The first step is to admit that "MFN" has a rippingly good guitar hook—we're talking guaranteed airplay, regardless of the self-mocking nature of the lyric. But Dire Straits singer-songwriter-guitarist-producer-mastermind Mark Knopfler has consistently been commercially aware enough to throw at least one rollicking, bitingly funny rocker onto every album that he's otherwise filled with dense, quirky meditations on shady characters and distant lovers. The crime is that the ubiquitous "MFN" barely ranks among the highlights of this moody bestseller.

On the other hand, if it took a little "money for nothing and chicks for free" to have subtly powerful, brilliantly-crafted music like "Ride Across the River," "Your Latest Trick" and "The Man's Too Strong" reach a wide audience, maybe it was worth it. What rankles is that the effortless precision of Knopfler's nimble guitar playing and brooding vocal delivery on tunes like the above and the gorgeous title track has long since lost out to the flash and thunder of The Big Single.
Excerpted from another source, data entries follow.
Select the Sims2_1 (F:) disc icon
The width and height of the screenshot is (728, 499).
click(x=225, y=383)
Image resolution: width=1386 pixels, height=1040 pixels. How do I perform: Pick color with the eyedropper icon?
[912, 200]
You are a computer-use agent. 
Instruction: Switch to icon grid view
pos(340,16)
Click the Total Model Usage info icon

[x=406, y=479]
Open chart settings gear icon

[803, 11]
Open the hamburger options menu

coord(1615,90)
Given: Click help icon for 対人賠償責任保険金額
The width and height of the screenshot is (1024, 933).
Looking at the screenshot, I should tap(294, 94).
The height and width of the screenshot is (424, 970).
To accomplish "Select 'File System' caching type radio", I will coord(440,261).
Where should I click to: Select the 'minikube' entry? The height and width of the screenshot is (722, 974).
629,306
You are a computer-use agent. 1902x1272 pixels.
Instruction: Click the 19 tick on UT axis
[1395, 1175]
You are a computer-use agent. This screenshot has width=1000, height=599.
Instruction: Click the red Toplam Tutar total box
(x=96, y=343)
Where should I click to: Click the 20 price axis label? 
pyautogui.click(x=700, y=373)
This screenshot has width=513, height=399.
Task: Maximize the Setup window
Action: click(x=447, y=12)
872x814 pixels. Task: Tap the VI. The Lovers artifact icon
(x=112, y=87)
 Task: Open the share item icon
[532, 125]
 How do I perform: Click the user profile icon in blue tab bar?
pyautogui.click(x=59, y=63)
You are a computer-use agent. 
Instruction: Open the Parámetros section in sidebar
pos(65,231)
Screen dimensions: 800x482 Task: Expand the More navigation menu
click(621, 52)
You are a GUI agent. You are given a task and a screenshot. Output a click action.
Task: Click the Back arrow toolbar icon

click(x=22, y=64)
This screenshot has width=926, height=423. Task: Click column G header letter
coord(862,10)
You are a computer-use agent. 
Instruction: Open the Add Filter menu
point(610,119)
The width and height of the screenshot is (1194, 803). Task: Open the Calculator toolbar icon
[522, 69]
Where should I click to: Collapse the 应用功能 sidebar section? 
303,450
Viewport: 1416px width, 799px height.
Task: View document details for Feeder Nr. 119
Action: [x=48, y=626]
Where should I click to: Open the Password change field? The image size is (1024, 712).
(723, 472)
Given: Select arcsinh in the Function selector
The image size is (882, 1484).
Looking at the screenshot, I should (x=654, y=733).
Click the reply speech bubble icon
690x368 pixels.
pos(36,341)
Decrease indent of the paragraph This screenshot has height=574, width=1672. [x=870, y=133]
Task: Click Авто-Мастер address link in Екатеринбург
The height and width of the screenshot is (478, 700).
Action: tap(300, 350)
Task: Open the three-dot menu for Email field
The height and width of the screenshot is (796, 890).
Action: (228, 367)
On the entire album, only the smolders-but-never-catches “Why Worry” (an over-indulgent 8:31) and the snaky yet somehow still lackluster “One World” fall short of this high standard.

In the end, you're left wondering what Knopfler himself thought (and thinks still) of the MTV hoopla that somewhat overwhelmed Brothers in Arms. It's actually easy to imagine him chuckling appreciatively at the irony involved—after all, he's made a career on it, in more ways than one.